Pancreatic ductal adenocarcinoma is a highly devastating orphan disease with poor prognosis even when diagnosed early (The survival rate after 5 years (< 5%) has not changed over the last 30 years, despite tremendous research efforts) The european project NoCanTher, in wich participates NANBIOSIS U20 of (VHIR and CIBER-BBN) is a nanotechnology-based approach aimed to scale-up under GMP conditions and evaluate a nanoformulation for a combined therapy with chemotherapy against this pancreatic cancer.

The international clinical study, carried out in the framework of the project is now incorporating the first pacient in Spain with this type of nanotherapy.

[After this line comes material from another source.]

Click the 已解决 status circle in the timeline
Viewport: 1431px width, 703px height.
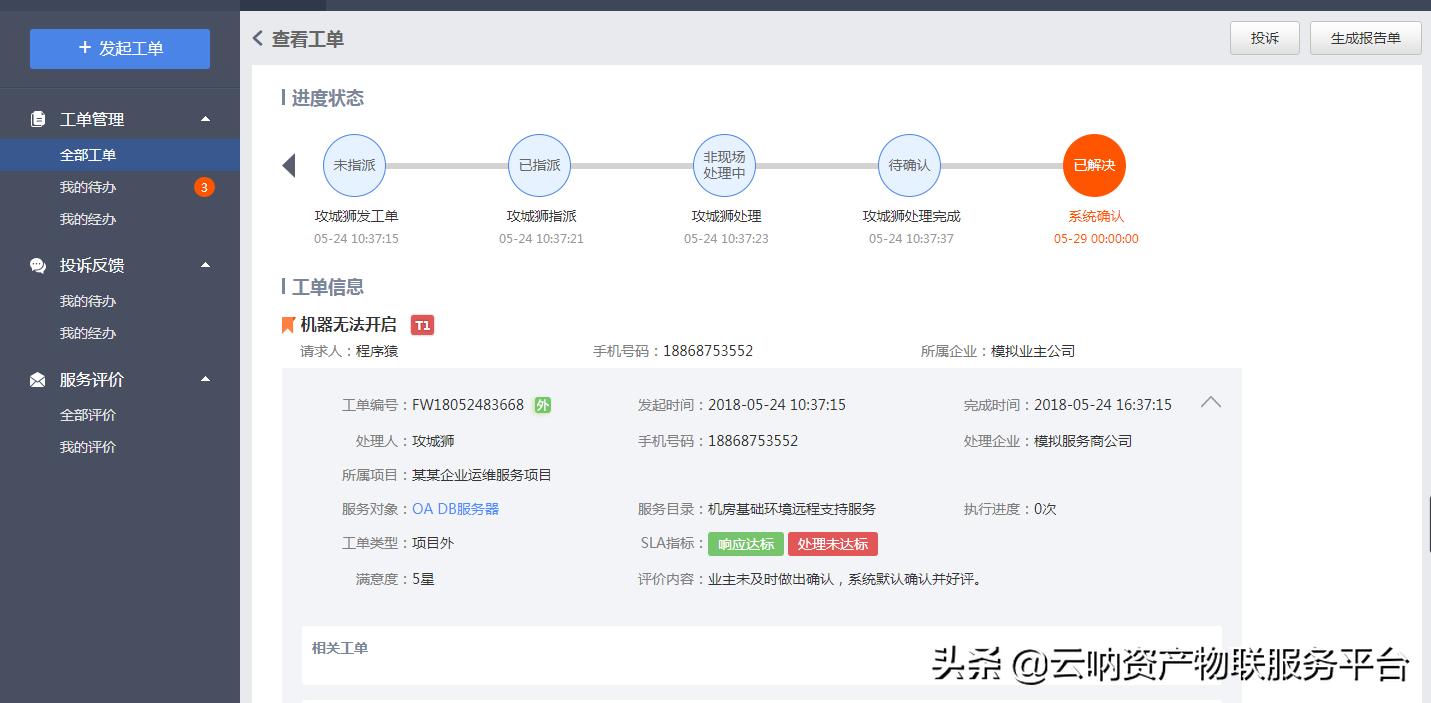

The clinical study is based on the results obtained in the preclinical phase of the NoCanTher project, with the group of the CIBBIM (of CIBER-BBN and VHIR, led by Dr. Ibane Abasolo). This new technology based on magnetic nanoparticles increases the accessibility of chemotherapy to pancreatic tumors. Researchers have developed magnetic iron nanoparticles that, under an alternating magnetic field, generate heat – magnetic hyperthermia. This heat is able to be used because the tumor cells are still more sensitive to the standard treatment with chemotherapy and, therefore, in greater efficiency, and ultimately it is possible to directly destroy these cells.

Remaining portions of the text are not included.